EXERCISE BRIEF: Copy the rows from the line with "The height and" to the line with "Image resolution: width=957" word for word, leaving out the pictures.

--- RECORDS PROVIDED ---

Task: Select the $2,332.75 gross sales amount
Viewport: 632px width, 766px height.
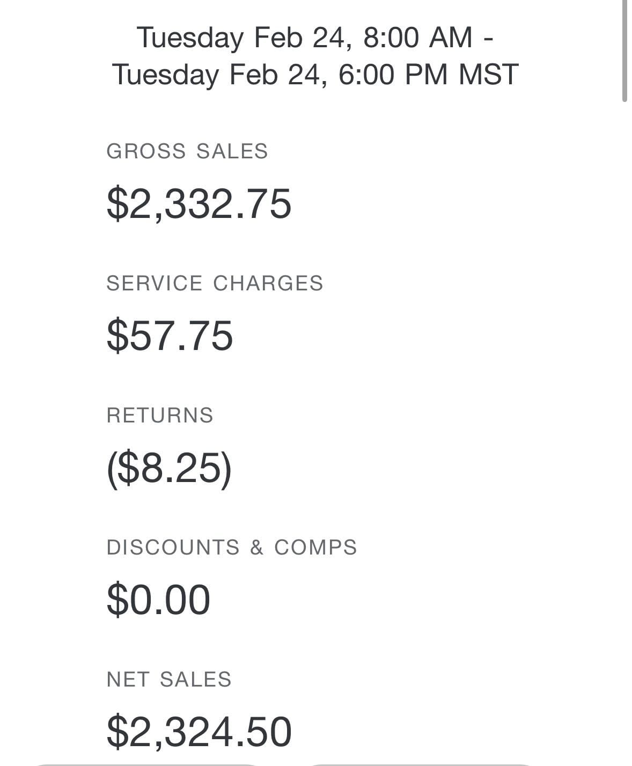Action: (199, 203)
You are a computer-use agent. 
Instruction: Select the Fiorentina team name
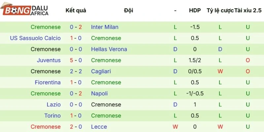(48, 83)
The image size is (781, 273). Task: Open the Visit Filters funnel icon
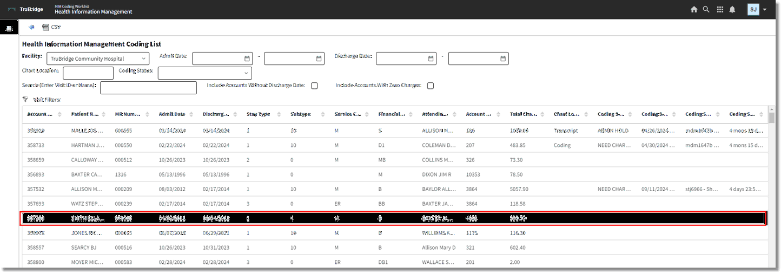coord(25,99)
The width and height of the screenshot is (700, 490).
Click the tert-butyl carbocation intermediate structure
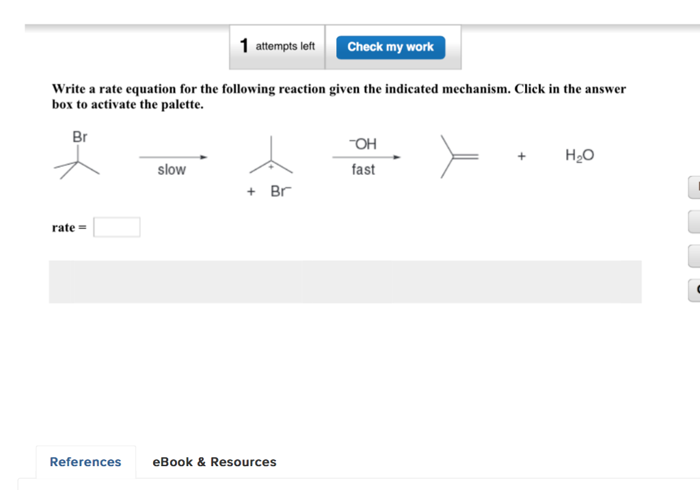(x=271, y=159)
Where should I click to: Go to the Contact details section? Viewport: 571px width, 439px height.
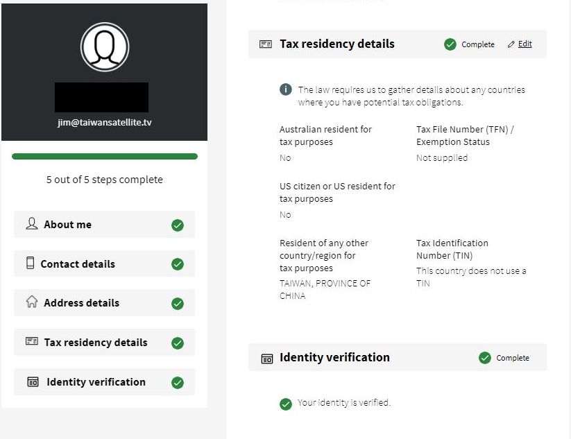point(78,264)
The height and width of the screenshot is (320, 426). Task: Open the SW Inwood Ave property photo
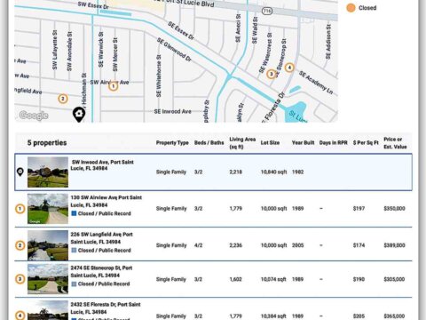click(x=48, y=172)
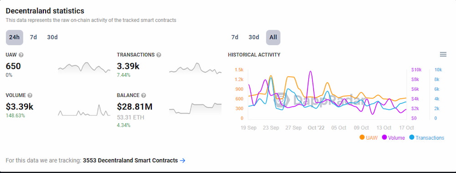Click the Balance sparkline chart

195,108
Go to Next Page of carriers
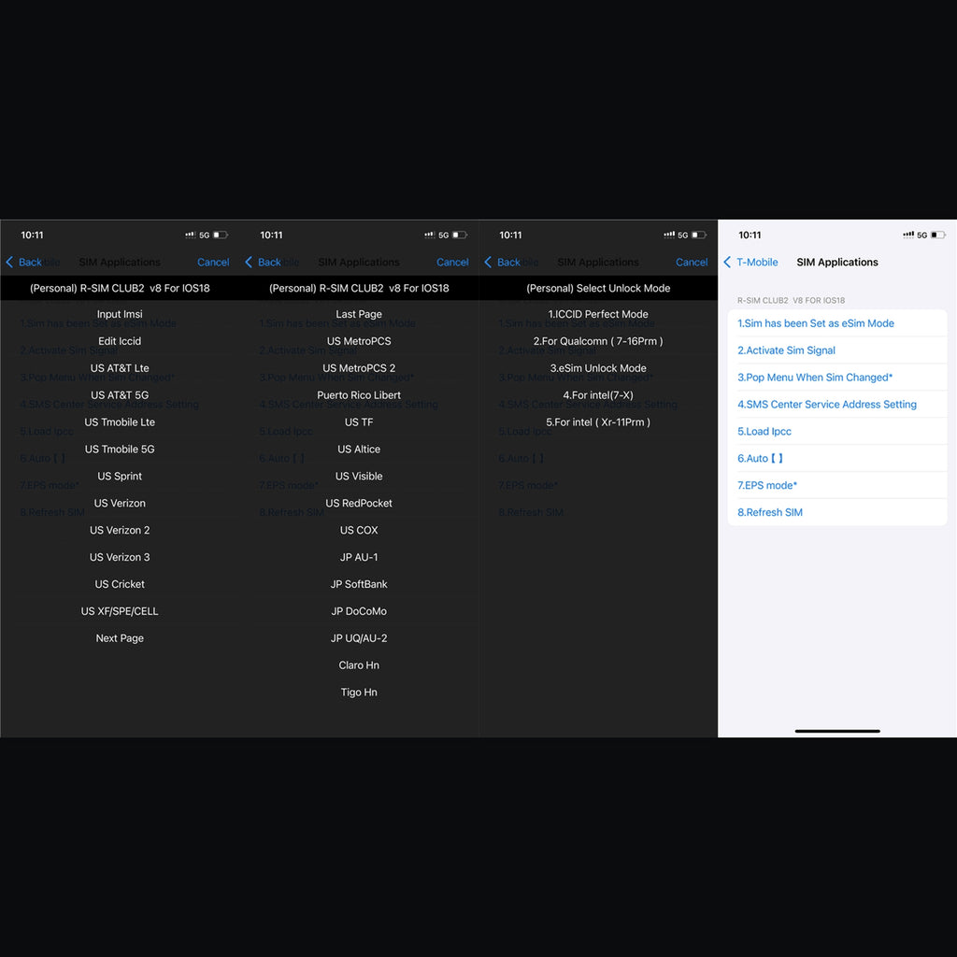Image resolution: width=957 pixels, height=957 pixels. (120, 638)
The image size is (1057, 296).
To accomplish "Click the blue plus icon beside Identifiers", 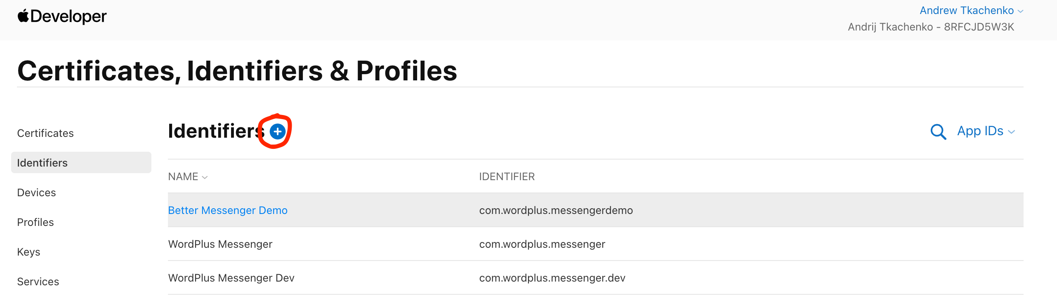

---

EXERCISE RESULT:
The height and width of the screenshot is (320, 426). Task: Open the SW Inwood Ave property photo
click(x=48, y=172)
Click the Balance sparkline chart

195,108
Go to Next Page of carriers
Image resolution: width=957 pixels, height=957 pixels. (120, 638)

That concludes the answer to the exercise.